I have two threads, thread A and thread B, and a global object stored in a unique_ptr
. Thread A initializes the object once, and thread B is designed to access the object only after the initialization is done. Here is my code:
std::unique_ptr<Object> object;
std::atomic<bool> isInitialized = false;
void createObject()
{
object = std::make_unique<Object>();
isInitialized = true;
}
Object& getObject()
{
if (!isInitialized)
assert(false);
return *object;
}
I'm still learning about the basics of the C++ memory model so is this solution correct to begin with? If so, am I correct that the atomic variable is necessary and it needs to be present in both functions even though thread A creates the object before thread B tries to access it since otherwise the modification of object
may not be visible to thread B?
Your code as it stands is fine.
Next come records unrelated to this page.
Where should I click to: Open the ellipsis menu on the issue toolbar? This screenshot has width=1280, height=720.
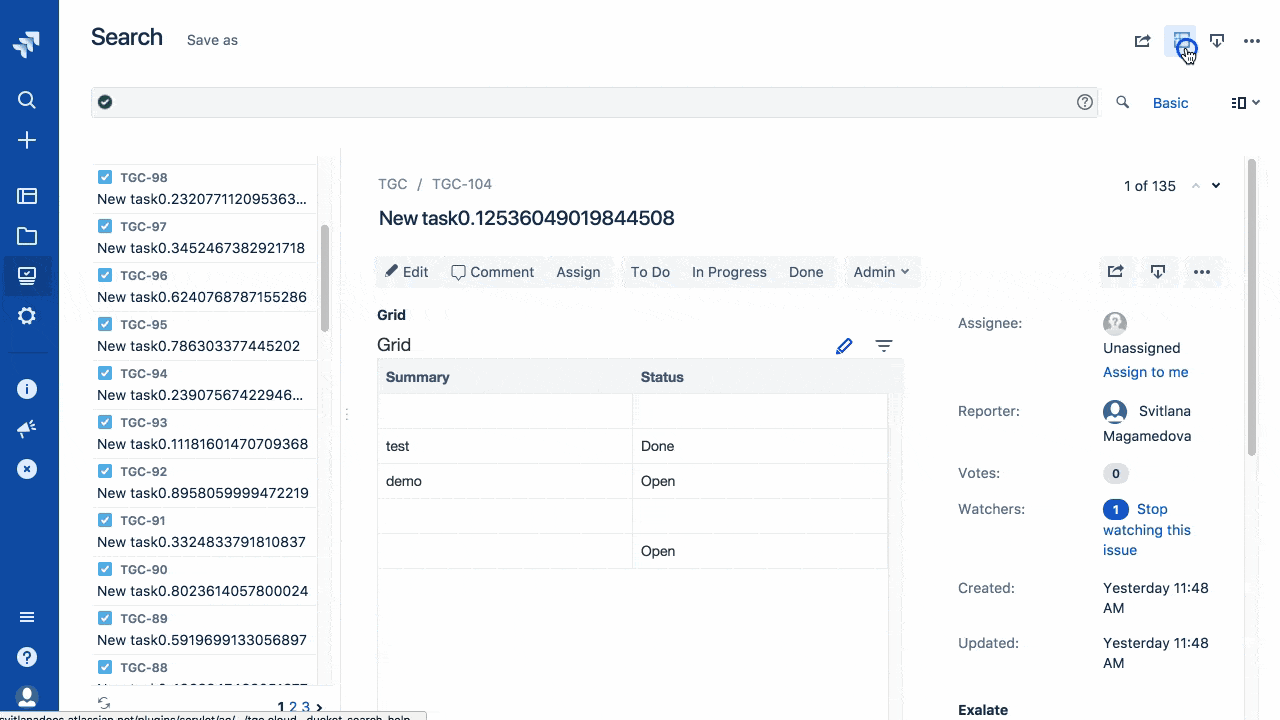click(1202, 271)
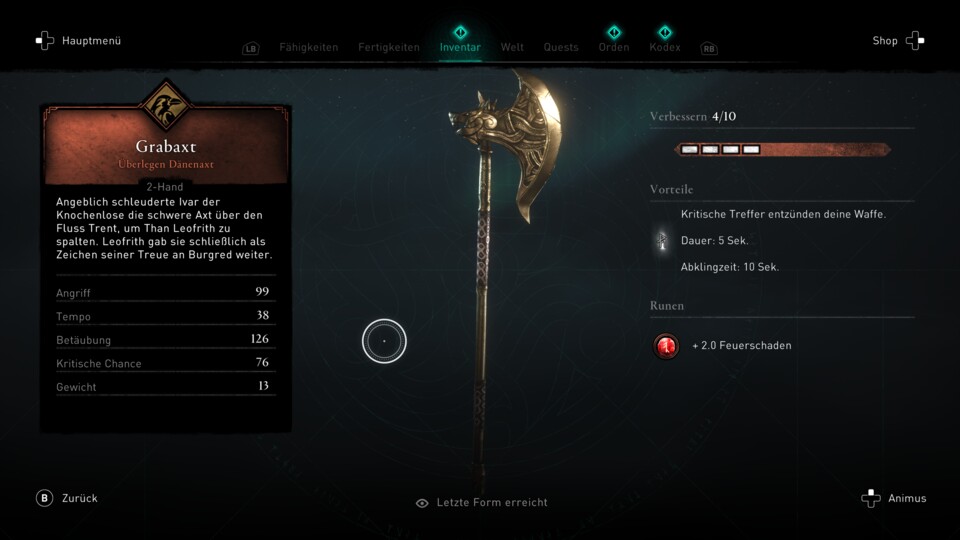Viewport: 960px width, 540px height.
Task: Click the LB bumper icon
Action: pyautogui.click(x=250, y=48)
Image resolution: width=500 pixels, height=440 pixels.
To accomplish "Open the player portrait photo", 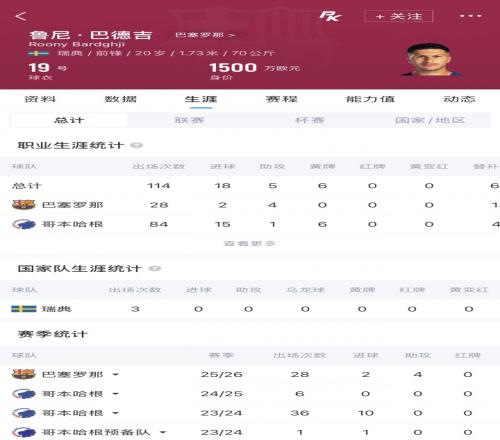I will pos(431,60).
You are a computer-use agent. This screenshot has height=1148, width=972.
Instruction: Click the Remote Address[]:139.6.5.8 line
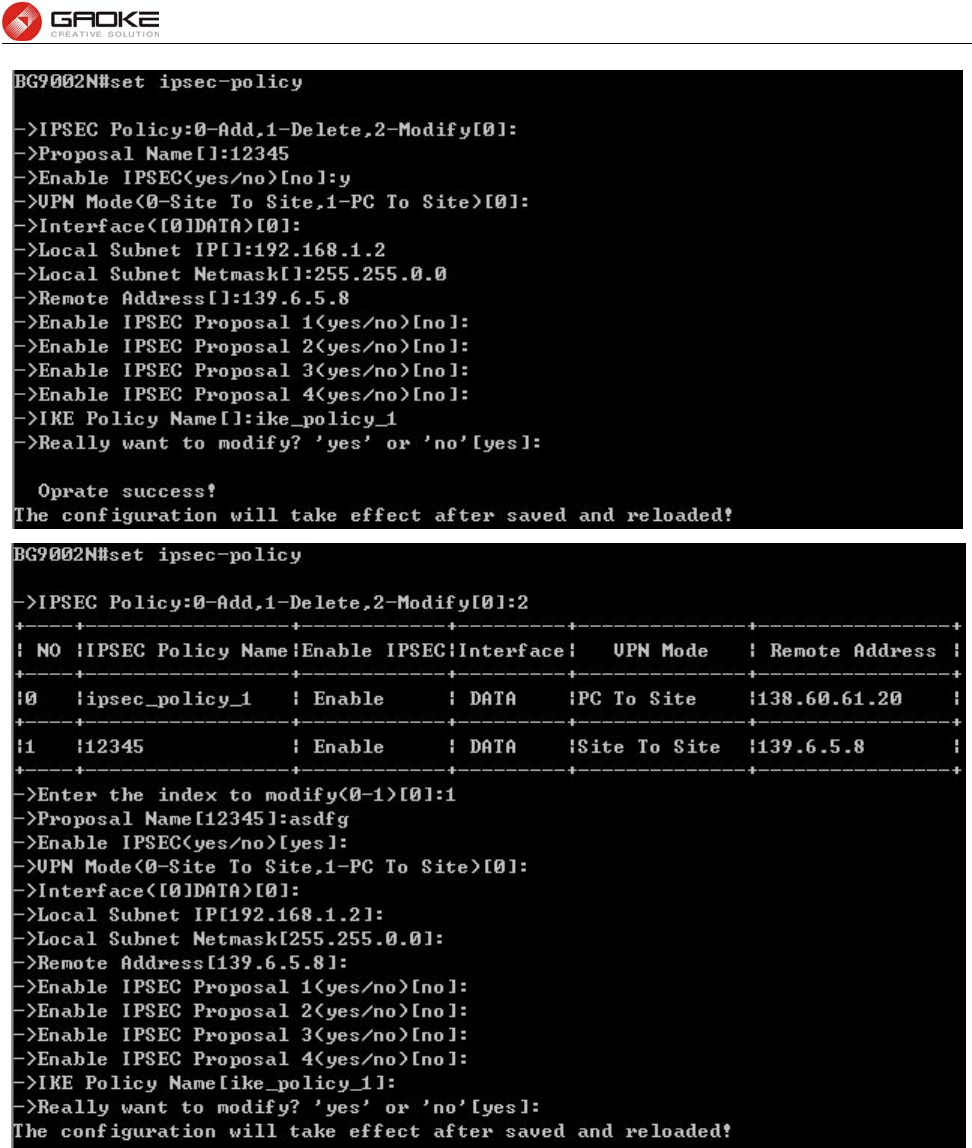pos(182,298)
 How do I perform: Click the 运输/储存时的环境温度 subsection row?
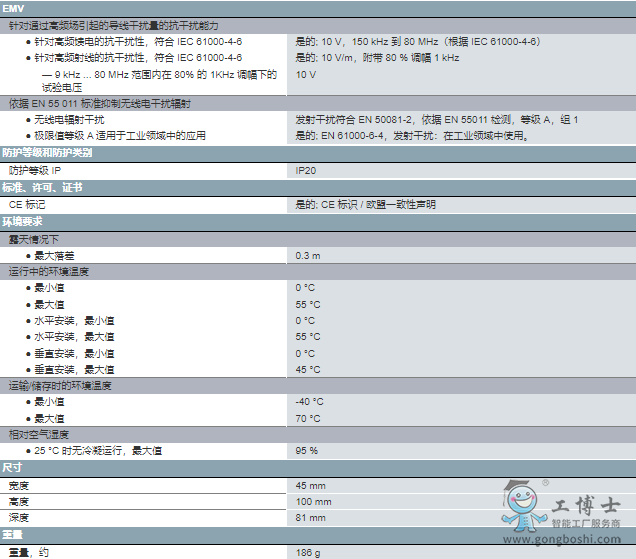tap(60, 385)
If getObject
loads the value true
from isInitialized
, then it synchronizes with the store of true
in createObject
, because the load is acquire and the store is release (in fact, here they are both sequentially consistent, which is even stronger than necessary). This implies that the call of make_unique
and the write to object
happens-before the read, so there is no data race, and the read is guaranteed to observe the new value in object
and all the effects of make_unique
. And if getObject
loads the value false
, then (assuming that NDEBUG
is not defined) it does not read from object
at all, so there is no problem.
If, as suggested in comments, you were to replace std::atomic<bool> isInitialized;
with simply bool isInitialized;
, that would be bad. In fact, we can forget about anything to do with object
; the mere fact that the non-atomic isInitialized
itself is being concurrently read and written in two different threads, is a data race all by itself, causing the program to exhibit undefined behavior. But in particular, it wouldn't ensure synchronization, and for instance the operations on object
could be reordered with those on isInitialized
.
So in fact, if isInitialized
were not atomic, your code would have at least three separate data races: one on isInitialized
itself, one on the pointer object
, and a third on the memory that object
points to. Each of these is written by createObject
and read by getObject
, with no synchronization whatsoever between them.